* **Activity**:
Could you copy each line of the entries that contains "value"?

********************

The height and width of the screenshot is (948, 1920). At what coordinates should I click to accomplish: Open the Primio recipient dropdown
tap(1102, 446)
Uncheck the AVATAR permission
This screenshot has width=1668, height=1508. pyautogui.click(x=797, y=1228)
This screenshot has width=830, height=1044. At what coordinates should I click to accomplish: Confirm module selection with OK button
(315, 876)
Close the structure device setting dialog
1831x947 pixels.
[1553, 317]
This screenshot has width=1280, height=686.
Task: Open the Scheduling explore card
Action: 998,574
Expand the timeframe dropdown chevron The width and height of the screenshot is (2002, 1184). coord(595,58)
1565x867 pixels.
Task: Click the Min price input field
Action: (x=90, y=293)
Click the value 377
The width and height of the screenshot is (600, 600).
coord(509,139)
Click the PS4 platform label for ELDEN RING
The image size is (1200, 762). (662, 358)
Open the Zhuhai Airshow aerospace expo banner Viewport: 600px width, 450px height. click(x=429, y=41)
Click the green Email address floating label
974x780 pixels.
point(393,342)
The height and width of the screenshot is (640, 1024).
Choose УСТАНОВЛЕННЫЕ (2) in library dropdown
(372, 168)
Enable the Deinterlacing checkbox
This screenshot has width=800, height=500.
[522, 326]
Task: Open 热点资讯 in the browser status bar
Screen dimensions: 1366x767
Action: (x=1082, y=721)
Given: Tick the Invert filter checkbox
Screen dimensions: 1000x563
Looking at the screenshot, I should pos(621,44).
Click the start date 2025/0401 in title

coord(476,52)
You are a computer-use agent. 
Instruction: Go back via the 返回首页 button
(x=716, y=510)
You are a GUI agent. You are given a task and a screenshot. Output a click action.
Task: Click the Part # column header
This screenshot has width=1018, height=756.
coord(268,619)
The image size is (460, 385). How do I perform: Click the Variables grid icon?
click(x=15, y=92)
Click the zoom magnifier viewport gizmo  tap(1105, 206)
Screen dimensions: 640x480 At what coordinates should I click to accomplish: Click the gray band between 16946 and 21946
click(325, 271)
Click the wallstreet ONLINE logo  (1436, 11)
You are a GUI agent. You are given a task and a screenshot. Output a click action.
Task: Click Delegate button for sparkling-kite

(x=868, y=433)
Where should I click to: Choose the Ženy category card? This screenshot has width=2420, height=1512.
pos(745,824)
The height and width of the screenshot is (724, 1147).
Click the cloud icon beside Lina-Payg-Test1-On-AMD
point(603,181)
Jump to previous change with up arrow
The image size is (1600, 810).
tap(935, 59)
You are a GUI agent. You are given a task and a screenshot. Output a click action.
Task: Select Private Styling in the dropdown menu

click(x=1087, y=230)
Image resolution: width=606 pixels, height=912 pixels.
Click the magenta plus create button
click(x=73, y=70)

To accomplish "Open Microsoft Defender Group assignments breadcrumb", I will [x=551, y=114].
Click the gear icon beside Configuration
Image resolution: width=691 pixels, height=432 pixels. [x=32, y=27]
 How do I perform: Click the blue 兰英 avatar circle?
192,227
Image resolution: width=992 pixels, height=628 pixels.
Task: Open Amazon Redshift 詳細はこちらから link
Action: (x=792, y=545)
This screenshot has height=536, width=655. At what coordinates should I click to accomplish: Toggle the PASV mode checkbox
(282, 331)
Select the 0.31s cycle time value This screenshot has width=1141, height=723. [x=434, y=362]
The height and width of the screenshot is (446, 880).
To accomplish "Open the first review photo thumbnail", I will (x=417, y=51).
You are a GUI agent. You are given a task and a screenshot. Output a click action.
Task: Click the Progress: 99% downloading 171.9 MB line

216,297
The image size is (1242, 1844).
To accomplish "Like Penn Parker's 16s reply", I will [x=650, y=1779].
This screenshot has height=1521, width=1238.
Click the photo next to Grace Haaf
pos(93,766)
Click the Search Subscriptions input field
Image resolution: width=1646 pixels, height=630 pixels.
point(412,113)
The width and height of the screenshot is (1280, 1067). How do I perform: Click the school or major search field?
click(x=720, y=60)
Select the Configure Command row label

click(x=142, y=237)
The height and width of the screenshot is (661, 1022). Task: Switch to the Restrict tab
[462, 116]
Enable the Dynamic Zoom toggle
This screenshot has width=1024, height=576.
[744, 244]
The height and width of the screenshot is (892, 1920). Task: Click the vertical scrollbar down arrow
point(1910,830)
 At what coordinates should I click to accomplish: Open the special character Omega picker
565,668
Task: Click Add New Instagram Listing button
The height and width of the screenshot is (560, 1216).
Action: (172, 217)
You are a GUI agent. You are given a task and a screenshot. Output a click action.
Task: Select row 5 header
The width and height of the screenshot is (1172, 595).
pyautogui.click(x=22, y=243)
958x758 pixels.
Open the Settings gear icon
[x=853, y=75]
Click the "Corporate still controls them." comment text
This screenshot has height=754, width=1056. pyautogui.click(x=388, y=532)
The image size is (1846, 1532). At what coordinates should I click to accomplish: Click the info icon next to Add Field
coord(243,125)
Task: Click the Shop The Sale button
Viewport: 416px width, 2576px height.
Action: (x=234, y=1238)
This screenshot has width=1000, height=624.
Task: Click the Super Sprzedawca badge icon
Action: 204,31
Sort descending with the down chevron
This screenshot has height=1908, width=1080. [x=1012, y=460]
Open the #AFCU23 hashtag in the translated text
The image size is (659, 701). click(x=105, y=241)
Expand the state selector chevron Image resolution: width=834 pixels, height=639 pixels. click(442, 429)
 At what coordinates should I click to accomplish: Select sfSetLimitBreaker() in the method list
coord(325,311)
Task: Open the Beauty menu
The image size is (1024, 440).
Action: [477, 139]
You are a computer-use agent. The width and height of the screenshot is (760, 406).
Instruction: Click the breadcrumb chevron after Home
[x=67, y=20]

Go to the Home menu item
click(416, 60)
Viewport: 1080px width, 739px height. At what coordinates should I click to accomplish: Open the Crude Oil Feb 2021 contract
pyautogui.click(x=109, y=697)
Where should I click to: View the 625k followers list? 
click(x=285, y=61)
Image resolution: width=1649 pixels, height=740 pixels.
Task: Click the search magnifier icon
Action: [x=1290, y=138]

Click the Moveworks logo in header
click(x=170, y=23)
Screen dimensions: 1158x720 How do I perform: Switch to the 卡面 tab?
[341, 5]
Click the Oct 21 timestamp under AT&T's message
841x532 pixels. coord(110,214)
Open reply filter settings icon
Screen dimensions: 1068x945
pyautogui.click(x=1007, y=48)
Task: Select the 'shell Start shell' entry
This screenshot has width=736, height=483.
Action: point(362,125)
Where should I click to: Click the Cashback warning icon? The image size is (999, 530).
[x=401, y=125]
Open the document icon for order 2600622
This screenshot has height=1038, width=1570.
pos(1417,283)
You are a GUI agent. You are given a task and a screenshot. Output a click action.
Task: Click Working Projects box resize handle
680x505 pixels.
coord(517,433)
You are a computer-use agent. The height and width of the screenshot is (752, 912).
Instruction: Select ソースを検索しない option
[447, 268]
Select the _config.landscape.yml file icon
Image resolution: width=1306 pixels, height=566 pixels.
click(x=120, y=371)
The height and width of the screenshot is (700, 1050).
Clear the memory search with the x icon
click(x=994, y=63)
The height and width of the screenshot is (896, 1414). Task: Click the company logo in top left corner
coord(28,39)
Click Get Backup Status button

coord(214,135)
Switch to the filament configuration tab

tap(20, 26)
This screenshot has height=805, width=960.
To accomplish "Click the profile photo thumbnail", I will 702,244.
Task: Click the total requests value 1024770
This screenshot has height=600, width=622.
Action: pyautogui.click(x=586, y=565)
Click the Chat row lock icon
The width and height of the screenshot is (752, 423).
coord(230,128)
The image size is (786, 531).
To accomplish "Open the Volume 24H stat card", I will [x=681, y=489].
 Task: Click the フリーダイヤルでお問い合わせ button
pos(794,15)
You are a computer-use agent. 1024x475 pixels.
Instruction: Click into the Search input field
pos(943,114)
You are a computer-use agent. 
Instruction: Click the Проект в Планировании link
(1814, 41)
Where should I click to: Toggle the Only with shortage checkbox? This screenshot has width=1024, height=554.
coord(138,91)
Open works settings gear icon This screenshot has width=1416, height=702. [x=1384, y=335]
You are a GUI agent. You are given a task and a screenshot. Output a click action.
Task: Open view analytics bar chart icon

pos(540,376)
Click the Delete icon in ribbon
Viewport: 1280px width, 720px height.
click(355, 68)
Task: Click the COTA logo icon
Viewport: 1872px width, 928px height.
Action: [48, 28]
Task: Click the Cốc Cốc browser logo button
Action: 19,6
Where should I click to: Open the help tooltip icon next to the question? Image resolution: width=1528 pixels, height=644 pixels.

********************

* **Solution for this problem**:
Click the value 377
Select the 0.31s cycle time value This screenshot has width=1141, height=723. [x=434, y=362]
Task: Click the total requests value 1024770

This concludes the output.